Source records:
===
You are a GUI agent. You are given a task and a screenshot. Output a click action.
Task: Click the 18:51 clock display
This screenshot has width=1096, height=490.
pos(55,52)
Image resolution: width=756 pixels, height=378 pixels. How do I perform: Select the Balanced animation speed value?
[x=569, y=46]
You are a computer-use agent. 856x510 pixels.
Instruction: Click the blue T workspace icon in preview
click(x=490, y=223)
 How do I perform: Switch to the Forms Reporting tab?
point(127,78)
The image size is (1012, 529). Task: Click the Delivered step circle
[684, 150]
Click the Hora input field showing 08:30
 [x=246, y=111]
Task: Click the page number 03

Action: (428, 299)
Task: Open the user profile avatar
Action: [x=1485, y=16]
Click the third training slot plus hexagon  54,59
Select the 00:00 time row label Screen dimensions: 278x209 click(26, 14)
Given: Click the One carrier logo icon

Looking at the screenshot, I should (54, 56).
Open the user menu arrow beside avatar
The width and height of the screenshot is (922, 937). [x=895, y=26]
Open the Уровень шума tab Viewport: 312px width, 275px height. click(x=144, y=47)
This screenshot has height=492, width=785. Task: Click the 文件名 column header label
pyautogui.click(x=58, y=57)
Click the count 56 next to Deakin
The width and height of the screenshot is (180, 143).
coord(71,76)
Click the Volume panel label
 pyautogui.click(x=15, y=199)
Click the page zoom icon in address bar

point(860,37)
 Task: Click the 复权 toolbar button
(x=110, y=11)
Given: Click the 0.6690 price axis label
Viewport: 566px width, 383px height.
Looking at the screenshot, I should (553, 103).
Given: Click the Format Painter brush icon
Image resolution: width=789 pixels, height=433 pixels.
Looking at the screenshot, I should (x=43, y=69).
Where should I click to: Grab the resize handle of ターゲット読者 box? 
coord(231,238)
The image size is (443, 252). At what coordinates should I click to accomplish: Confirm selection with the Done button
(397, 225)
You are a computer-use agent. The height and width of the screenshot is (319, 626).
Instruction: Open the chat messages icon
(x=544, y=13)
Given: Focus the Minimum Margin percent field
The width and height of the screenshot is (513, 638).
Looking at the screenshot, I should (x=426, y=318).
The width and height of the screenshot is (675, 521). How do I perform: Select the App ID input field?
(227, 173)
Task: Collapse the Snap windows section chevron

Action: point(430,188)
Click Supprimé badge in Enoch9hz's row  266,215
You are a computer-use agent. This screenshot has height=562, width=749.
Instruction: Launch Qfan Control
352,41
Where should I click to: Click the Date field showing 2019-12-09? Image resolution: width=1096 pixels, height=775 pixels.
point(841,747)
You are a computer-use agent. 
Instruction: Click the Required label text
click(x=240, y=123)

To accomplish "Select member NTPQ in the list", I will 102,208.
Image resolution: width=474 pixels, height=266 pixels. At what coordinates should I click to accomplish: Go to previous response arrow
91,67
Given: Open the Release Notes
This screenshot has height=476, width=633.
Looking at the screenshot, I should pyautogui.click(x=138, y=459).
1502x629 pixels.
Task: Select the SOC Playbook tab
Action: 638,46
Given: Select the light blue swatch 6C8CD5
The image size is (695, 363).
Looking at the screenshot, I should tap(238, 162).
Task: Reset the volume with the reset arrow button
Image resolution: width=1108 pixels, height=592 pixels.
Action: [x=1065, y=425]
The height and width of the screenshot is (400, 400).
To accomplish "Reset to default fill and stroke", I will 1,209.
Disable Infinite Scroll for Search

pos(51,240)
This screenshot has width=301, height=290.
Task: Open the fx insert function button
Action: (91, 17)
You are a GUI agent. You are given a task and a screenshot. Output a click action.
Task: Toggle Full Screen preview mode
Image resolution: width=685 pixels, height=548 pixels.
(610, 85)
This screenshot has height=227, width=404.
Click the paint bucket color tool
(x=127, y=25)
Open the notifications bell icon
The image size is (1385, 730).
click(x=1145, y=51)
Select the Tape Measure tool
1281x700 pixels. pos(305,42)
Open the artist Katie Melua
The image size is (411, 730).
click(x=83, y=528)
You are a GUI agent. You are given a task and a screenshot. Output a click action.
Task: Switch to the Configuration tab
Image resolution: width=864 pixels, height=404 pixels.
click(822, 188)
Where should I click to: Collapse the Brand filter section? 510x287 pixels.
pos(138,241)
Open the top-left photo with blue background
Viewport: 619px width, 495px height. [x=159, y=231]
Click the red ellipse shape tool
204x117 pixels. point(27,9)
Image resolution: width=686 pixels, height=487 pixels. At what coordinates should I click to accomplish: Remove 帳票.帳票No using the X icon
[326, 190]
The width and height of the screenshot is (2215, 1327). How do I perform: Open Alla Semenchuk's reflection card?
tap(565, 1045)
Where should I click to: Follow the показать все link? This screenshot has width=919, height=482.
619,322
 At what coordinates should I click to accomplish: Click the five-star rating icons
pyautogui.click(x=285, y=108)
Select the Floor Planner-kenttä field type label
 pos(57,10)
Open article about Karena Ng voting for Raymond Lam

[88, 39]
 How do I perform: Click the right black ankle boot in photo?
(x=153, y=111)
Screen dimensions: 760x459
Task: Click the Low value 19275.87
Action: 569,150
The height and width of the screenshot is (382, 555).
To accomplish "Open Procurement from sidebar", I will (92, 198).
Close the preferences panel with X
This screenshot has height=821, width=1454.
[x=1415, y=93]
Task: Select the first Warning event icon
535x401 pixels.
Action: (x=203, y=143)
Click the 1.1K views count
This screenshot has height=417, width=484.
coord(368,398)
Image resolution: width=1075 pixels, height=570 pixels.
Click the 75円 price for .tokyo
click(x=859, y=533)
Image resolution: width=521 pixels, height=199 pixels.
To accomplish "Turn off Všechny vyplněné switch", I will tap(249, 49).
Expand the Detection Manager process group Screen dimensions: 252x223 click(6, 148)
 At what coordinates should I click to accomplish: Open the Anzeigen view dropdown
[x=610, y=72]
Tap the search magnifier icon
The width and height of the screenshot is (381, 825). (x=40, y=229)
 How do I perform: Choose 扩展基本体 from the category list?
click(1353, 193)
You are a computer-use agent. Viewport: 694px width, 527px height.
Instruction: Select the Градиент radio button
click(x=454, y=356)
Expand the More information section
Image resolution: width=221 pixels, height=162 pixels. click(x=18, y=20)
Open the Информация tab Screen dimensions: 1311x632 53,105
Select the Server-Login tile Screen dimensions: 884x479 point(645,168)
===
:: Problem to solve ::
Once you have read the entries, write them all out again exactly.

:: Expected answer ::
You are a GUI agent. You are given a task and a screenshot. Output a click action.
Task: Click the 18:51 clock display
This screenshot has width=1096, height=490.
pos(55,52)
Image resolution: width=756 pixels, height=378 pixels. How do I perform: Select the Balanced animation speed value?
[x=569, y=46]
You are a computer-use agent. 856x510 pixels.
Instruction: Click the blue T workspace icon in preview
click(x=490, y=223)
 How do I perform: Switch to the Forms Reporting tab?
point(127,78)
The image size is (1012, 529). Task: Click the Delivered step circle
[684, 150]
Click the Hora input field showing 08:30
 [x=246, y=111]
Task: Click the page number 03

Action: (428, 299)
Task: Open the user profile avatar
Action: [x=1485, y=16]
Click the third training slot plus hexagon  54,59
Select the 00:00 time row label Screen dimensions: 278x209 click(26, 14)
Given: Click the One carrier logo icon

Looking at the screenshot, I should (54, 56).
Open the user menu arrow beside avatar
The width and height of the screenshot is (922, 937). [x=895, y=26]
Open the Уровень шума tab Viewport: 312px width, 275px height. click(x=144, y=47)
This screenshot has height=492, width=785. Task: Click the 文件名 column header label
pyautogui.click(x=58, y=57)
Click the count 56 next to Deakin
The width and height of the screenshot is (180, 143).
coord(71,76)
Click the Volume panel label
 pyautogui.click(x=15, y=199)
Click the page zoom icon in address bar

point(860,37)
 Task: Click the 复权 toolbar button
(x=110, y=11)
Given: Click the 0.6690 price axis label
Viewport: 566px width, 383px height.
Looking at the screenshot, I should (553, 103).
Given: Click the Format Painter brush icon
Image resolution: width=789 pixels, height=433 pixels.
Looking at the screenshot, I should (x=43, y=69).
Where should I click to: Grab the resize handle of ターゲット読者 box? 
coord(231,238)
The image size is (443, 252). At what coordinates should I click to accomplish: Confirm selection with the Done button
(397, 225)
You are a computer-use agent. The height and width of the screenshot is (319, 626).
Instruction: Open the chat messages icon
(x=544, y=13)
Given: Focus the Minimum Margin percent field
The width and height of the screenshot is (513, 638).
Looking at the screenshot, I should (x=426, y=318).
The width and height of the screenshot is (675, 521). How do I perform: Select the App ID input field?
(227, 173)
Task: Collapse the Snap windows section chevron

Action: point(430,188)
Click Supprimé badge in Enoch9hz's row  266,215
You are a computer-use agent. This screenshot has height=562, width=749.
Instruction: Launch Qfan Control
352,41
Where should I click to: Click the Date field showing 2019-12-09? Image resolution: width=1096 pixels, height=775 pixels.
point(841,747)
You are a computer-use agent. 
Instruction: Click the Required label text
click(x=240, y=123)

To accomplish "Select member NTPQ in the list", I will 102,208.
Image resolution: width=474 pixels, height=266 pixels. At what coordinates should I click to accomplish: Go to previous response arrow
91,67
Given: Open the Release Notes
This screenshot has height=476, width=633.
Looking at the screenshot, I should pyautogui.click(x=138, y=459).
1502x629 pixels.
Task: Select the SOC Playbook tab
Action: 638,46
Given: Select the light blue swatch 6C8CD5
The image size is (695, 363).
Looking at the screenshot, I should tap(238, 162).
Task: Reset the volume with the reset arrow button
Image resolution: width=1108 pixels, height=592 pixels.
Action: [x=1065, y=425]
The height and width of the screenshot is (400, 400).
To accomplish "Reset to default fill and stroke", I will 1,209.
Disable Infinite Scroll for Search

pos(51,240)
This screenshot has width=301, height=290.
Task: Open the fx insert function button
Action: (91, 17)
You are a GUI agent. You are given a task and a screenshot. Output a click action.
Task: Toggle Full Screen preview mode
Image resolution: width=685 pixels, height=548 pixels.
(610, 85)
This screenshot has height=227, width=404.
Click the paint bucket color tool
(x=127, y=25)
Open the notifications bell icon
The image size is (1385, 730).
click(x=1145, y=51)
Select the Tape Measure tool
1281x700 pixels. pos(305,42)
Open the artist Katie Melua
The image size is (411, 730).
click(x=83, y=528)
You are a GUI agent. You are given a task and a screenshot. Output a click action.
Task: Switch to the Configuration tab
Image resolution: width=864 pixels, height=404 pixels.
click(822, 188)
Where should I click to: Collapse the Brand filter section? 510x287 pixels.
pos(138,241)
Open the top-left photo with blue background
Viewport: 619px width, 495px height. [x=159, y=231]
Click the red ellipse shape tool
204x117 pixels. point(27,9)
Image resolution: width=686 pixels, height=487 pixels. At what coordinates should I click to accomplish: Remove 帳票.帳票No using the X icon
[326, 190]
The width and height of the screenshot is (2215, 1327). How do I perform: Open Alla Semenchuk's reflection card?
tap(565, 1045)
Where should I click to: Follow the показать все link? This screenshot has width=919, height=482.
619,322
 At what coordinates should I click to accomplish: Click the five-star rating icons
pyautogui.click(x=285, y=108)
Select the Floor Planner-kenttä field type label
 pos(57,10)
Open article about Karena Ng voting for Raymond Lam

[88, 39]
 How do I perform: Click the right black ankle boot in photo?
(x=153, y=111)
Screen dimensions: 760x459
Task: Click the Low value 19275.87
Action: 569,150
The height and width of the screenshot is (382, 555).
To accomplish "Open Procurement from sidebar", I will (92, 198).
Close the preferences panel with X
This screenshot has height=821, width=1454.
[x=1415, y=93]
Task: Select the first Warning event icon
535x401 pixels.
Action: (x=203, y=143)
Click the 1.1K views count
This screenshot has height=417, width=484.
coord(368,398)
Image resolution: width=1075 pixels, height=570 pixels.
Click the 75円 price for .tokyo
click(x=859, y=533)
Image resolution: width=521 pixels, height=199 pixels.
To accomplish "Turn off Všechny vyplněné switch", I will tap(249, 49).
Expand the Detection Manager process group Screen dimensions: 252x223 click(6, 148)
 At what coordinates should I click to accomplish: Open the Anzeigen view dropdown
[x=610, y=72]
Tap the search magnifier icon
The width and height of the screenshot is (381, 825). (x=40, y=229)
 How do I perform: Choose 扩展基本体 from the category list?
click(1353, 193)
You are a computer-use agent. Viewport: 694px width, 527px height.
Instruction: Select the Градиент radio button
click(x=454, y=356)
Expand the More information section
Image resolution: width=221 pixels, height=162 pixels. click(x=18, y=20)
Open the Информация tab Screen dimensions: 1311x632 53,105
Select the Server-Login tile Screen dimensions: 884x479 point(645,168)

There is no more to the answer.